Weather and snow conditions permitting, the east side crew will provide initial access above Siyeh Bend for HK Contractors, Inc. to prepare for final paving of 2006 storm damage repairs near the east side tunnel. This paving is scheduled to begin in mid-May and be completed by mid-June.
On the Sun Road’s west side, the segment from Lake McDonald Lodge to Avalanche is traditionally free of ice and open to vehicles by late April. Vehicle access will remain gated at Avalanche until the entire Sun Road opens over Logan Pass to allow for spring road rehabilitation above the Loop.
Other park roads, or segments of respective roads, including the Chief Mountain Road, will open to vehicle traffic when conditions allow for safe travel. However, as Many Glacier Valley provides critical winter range for wildlife, the Many Glacier Road typically does not open to vehicles until the third weekend of April each year to reduce stress on wildlife. Park campgrounds are also plowed as necessary to meet their respective opening dates.
Several park roads, including the Camas Road and Cut Bank Road, are typically not plowed, but are allowed to melt out, with vehicles allowed on them once the roads have dried. This spring, however, given paving on the Sun Road at Avalanche Creek, the Camas Road will be plowed in April to accommodate spring bicycle and hiker use.

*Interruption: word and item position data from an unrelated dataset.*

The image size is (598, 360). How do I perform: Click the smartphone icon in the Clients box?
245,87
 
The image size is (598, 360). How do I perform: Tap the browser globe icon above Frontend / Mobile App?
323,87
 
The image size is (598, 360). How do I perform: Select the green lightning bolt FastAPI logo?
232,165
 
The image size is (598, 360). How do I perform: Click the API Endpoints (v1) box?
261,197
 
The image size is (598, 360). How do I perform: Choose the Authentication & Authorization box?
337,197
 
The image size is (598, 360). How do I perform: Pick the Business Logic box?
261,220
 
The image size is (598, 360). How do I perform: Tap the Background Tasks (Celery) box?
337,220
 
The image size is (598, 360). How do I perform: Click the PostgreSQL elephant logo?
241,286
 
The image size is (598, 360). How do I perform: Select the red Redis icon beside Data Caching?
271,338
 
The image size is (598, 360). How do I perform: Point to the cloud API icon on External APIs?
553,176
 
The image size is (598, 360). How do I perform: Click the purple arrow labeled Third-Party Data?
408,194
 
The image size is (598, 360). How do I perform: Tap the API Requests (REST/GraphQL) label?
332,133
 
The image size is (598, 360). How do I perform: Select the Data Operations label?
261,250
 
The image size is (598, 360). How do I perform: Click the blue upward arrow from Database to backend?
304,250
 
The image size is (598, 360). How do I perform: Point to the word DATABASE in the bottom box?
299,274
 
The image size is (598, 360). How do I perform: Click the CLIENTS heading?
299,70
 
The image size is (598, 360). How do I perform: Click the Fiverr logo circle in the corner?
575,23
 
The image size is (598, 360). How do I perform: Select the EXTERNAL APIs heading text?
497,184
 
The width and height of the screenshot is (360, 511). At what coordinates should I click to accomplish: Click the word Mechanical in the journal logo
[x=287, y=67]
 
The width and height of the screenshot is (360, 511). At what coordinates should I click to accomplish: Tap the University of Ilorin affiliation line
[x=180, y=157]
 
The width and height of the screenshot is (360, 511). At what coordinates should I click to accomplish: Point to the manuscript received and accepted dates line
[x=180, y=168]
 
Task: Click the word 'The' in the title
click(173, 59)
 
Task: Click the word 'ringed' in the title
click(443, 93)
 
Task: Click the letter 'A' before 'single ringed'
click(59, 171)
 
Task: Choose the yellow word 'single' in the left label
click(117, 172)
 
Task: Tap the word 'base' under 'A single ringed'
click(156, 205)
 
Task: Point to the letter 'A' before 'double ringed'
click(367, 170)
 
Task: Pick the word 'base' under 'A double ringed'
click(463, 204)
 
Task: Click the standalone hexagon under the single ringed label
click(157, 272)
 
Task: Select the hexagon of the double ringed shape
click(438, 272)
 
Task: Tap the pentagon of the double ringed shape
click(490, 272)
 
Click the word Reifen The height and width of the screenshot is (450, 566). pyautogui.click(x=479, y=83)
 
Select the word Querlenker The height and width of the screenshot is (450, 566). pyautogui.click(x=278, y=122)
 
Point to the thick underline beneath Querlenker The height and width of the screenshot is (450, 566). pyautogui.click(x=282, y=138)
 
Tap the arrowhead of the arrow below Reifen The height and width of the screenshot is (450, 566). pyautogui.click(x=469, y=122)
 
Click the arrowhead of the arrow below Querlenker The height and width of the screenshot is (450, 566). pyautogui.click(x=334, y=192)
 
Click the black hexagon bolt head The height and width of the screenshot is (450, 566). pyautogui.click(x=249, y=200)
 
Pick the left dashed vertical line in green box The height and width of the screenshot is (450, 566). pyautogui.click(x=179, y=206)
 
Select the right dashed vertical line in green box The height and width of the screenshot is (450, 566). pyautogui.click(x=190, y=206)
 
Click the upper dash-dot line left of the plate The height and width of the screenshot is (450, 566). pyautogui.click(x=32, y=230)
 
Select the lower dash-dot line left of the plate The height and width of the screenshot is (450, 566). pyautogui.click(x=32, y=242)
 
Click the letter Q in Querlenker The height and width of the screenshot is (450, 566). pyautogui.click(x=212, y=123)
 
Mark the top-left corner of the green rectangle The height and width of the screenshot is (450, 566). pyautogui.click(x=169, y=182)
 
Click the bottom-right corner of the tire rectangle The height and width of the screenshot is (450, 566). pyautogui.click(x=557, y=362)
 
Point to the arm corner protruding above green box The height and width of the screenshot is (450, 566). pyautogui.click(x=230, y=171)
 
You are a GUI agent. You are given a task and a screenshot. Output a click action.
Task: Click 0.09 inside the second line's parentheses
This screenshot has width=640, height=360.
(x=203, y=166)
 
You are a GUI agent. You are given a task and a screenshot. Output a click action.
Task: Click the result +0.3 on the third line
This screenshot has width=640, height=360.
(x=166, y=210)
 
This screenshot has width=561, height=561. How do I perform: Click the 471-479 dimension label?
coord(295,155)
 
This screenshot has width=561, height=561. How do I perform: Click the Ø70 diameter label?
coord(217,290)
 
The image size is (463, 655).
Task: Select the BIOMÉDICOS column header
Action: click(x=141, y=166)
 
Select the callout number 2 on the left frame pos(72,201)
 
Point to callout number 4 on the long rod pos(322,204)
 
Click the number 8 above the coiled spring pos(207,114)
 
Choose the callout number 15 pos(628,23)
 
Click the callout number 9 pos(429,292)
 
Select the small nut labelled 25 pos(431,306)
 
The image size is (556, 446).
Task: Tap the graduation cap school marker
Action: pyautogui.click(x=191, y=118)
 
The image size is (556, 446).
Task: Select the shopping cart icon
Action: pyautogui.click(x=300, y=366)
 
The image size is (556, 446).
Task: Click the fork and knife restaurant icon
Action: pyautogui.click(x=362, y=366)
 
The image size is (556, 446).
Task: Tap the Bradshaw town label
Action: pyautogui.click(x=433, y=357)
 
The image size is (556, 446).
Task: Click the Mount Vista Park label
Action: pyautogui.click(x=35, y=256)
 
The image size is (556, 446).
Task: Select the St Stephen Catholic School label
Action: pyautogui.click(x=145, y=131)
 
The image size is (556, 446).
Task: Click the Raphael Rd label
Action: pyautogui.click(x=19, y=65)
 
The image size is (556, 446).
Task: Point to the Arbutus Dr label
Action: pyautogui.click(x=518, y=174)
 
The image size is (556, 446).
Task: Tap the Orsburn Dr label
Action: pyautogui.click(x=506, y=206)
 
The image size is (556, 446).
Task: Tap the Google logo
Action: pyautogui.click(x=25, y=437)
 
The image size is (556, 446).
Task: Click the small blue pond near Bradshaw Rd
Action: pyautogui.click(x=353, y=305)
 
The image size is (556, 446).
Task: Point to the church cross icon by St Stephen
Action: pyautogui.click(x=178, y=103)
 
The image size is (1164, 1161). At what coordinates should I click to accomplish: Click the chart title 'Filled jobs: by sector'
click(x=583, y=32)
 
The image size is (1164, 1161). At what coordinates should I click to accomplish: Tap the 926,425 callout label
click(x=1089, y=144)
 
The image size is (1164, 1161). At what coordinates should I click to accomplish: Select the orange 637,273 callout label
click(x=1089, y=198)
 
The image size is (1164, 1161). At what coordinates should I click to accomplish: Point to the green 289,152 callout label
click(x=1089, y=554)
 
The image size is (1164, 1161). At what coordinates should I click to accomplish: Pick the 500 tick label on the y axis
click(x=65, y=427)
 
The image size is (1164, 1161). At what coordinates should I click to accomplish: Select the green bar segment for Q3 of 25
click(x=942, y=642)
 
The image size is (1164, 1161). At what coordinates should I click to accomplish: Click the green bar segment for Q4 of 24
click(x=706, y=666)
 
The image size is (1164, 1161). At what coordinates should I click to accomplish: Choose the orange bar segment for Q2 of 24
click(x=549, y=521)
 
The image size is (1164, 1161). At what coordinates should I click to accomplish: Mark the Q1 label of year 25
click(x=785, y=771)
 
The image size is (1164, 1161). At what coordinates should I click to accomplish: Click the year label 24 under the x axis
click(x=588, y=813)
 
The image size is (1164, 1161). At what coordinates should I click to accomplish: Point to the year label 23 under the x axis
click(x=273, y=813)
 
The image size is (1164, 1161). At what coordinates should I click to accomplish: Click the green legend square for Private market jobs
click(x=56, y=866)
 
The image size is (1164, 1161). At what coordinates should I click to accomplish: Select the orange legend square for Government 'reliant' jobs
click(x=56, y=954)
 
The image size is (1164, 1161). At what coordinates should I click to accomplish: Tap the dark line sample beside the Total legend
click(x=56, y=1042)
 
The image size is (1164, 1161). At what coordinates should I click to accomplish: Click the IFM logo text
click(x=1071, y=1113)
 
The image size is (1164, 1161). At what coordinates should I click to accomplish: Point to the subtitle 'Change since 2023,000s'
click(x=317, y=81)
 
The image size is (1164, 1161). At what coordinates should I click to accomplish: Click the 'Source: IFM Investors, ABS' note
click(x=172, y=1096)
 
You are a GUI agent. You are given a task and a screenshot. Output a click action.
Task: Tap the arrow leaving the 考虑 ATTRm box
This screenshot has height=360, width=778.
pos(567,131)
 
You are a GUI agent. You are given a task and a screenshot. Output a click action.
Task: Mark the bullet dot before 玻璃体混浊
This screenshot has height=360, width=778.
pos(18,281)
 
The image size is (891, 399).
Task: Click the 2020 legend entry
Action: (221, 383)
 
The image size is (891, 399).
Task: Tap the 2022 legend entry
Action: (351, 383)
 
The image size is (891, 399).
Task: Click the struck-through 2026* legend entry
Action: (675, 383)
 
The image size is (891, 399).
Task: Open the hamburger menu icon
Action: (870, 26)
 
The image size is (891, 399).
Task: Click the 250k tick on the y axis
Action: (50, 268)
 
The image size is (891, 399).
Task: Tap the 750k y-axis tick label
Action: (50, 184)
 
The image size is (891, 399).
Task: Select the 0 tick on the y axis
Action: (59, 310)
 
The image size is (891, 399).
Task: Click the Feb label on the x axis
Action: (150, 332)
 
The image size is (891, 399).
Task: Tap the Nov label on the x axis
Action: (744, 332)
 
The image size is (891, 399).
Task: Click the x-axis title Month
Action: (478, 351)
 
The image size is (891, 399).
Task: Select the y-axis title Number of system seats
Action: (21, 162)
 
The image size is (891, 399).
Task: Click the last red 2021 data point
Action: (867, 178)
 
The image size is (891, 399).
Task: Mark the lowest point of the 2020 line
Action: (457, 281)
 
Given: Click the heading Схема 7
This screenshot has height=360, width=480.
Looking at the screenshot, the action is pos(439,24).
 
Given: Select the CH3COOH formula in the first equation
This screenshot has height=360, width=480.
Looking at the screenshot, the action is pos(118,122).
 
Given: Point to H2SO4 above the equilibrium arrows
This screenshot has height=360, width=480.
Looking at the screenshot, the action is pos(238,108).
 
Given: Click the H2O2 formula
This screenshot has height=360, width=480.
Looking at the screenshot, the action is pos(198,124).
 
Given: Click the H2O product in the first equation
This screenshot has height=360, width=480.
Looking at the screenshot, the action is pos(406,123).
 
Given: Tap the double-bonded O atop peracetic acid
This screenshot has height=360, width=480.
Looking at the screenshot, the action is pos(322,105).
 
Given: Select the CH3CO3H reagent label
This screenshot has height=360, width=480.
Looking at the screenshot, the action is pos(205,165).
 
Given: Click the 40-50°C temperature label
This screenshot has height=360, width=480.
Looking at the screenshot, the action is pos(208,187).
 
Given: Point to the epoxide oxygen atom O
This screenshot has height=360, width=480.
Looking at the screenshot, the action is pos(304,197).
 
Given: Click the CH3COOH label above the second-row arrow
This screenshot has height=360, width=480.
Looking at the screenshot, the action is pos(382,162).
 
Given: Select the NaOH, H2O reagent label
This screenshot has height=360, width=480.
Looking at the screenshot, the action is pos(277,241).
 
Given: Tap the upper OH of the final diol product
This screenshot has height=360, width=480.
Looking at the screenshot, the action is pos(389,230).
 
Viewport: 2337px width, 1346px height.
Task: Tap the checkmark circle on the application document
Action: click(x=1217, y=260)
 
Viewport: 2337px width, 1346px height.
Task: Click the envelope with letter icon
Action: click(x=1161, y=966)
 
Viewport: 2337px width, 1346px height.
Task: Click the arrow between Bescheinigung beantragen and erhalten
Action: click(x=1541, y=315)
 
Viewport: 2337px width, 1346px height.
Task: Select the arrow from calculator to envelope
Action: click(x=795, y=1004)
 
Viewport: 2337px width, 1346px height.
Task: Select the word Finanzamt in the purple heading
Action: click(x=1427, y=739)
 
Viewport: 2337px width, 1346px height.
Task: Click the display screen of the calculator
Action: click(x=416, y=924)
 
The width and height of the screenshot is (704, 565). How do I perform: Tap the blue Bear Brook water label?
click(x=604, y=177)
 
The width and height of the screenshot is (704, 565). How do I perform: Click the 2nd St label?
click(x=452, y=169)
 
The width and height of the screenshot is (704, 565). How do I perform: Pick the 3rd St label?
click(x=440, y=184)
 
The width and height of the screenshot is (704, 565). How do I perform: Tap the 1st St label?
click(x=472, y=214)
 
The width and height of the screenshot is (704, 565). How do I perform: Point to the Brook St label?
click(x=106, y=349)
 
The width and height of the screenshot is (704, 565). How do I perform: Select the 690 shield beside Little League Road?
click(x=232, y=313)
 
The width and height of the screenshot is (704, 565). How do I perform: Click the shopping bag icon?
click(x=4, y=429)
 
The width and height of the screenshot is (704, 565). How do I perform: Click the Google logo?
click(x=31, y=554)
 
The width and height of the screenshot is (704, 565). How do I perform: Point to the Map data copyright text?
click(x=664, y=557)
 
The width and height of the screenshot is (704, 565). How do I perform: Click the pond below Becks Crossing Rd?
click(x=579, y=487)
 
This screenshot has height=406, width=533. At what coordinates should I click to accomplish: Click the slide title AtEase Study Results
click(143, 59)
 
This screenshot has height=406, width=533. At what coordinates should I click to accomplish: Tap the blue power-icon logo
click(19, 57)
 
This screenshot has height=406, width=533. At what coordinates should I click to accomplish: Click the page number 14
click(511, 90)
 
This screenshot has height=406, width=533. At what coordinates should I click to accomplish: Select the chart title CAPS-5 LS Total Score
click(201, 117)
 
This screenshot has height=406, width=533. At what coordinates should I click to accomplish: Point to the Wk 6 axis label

Portions of the Inside North Fork Road will also be undergoing repairs this spring. Road work will occur this spring on a landslide above Fish Creek and other spring runoff-damaged sections such as the Anaconda Creek area. The Inside North Fork Road will open for vehicle traffic when repairs are completed and it is safe for visitor traffic.
“With plowing under way and summer approaching, this is a good time to remind the public that the Sun Road is still under rehabilitation," says Glacier Superintendent Chas Cartwright. "Park visitors should only expect to drive as far as Avalanche and Jackson Glacier Overlook this spring. Despite the Sun Road rehabilitation, our road crews still must work in the same challenging conditions as in years past.
"Safety remains our top priority and we will again use avalanche forecasting technicians to help monitor conditions through avalanche zones throughout the spring opening process,” the superintendent adds.
While the road work and plowing will limit some public wheeled-access early in the season, Superintendent Cartwright points out that "visitors can hike or bicycle beyond vehicle closures when crews are not working; exact distances will depend on plowing crew locations and construction activity.”
Signs will indicate when closures for hikers/bikers are in effect and caution should be exercised. Visitors are also reminded that when park roads are closed to vehicle use, all pets are prohibited on them.
Visitors should always be alert for snowplows and other heavy equipment on park roads as well as areas of ice and/or slush, avalanche zones and/or fallen rock. Additionally, spring snowstorms can cause hazardous driving conditions and/or temporary road closures. Visitors should also be aware of wildlife on park roads. Please report any bear or mountain lion activity or sighting, regardless of the location, to a park ranger.